Voor klager is het angstaanjagend en een herbeleving van zijn trauma door zijn PTSS geweest dat de brief aangetekend is verzonden in een envelop van een ander mondzorgbedrijf, zonder dat duidelijk was wie de afzender was.

Verweerder heeft de privacy van klager geschonden door zijn voorletters en achternaam op de website te publiceren.

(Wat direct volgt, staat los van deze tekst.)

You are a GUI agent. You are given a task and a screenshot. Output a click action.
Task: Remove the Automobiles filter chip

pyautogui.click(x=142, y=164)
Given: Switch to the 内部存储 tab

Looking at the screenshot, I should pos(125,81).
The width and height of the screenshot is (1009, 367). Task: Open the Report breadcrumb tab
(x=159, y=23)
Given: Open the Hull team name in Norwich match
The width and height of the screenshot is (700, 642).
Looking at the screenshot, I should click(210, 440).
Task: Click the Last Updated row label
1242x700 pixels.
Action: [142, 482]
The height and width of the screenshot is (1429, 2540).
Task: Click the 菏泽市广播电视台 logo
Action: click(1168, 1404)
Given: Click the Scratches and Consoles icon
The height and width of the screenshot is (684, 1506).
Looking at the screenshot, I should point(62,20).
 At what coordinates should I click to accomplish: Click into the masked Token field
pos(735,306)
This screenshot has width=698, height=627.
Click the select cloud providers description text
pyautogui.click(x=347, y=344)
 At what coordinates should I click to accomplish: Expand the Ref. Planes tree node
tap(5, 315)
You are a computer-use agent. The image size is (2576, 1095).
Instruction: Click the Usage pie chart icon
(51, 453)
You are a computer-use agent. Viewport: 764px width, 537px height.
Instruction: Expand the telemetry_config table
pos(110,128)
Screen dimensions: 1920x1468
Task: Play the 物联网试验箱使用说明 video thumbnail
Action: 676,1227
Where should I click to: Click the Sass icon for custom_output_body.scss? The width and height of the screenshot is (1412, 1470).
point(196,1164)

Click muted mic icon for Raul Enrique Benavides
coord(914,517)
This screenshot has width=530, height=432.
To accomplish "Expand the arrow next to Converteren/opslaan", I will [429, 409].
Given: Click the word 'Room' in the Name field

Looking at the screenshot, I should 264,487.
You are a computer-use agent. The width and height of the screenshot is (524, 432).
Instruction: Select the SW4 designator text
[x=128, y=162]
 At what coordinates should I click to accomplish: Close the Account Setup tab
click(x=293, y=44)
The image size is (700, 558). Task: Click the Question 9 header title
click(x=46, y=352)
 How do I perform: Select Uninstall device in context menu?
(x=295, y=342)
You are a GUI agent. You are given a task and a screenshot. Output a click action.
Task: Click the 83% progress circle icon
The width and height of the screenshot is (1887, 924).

4. Het standpunt van verweerder

Primair verweer: klager niet-ontvankelijk

Verweerder is van mening dat klager niet-ontvankelijk moet worden verklaard in zijn klacht. Verweerder heeft de brief geschreven en verstuurd als klinisch directeur van de kliniek en niet in de hoedanigheid van tandarts. Daarnaast betreffen beide handelingen geen handelen op het gebied van de individuele gezondheidszorg en hebben de handelingen ook geen weerslag daarop.

De vermelding van de naam van klager op de website is niet door verweerder gedaan, maar door een marketingmedewerker. Verweerder was hier niet mee bekend en is daarvoor niet verantwoordelijk. Bovendien betreft ook dit handelen geen handelen in de hoedanigheid van tandarts en heeft het geen weerslag op de individuele gezondheidszorg.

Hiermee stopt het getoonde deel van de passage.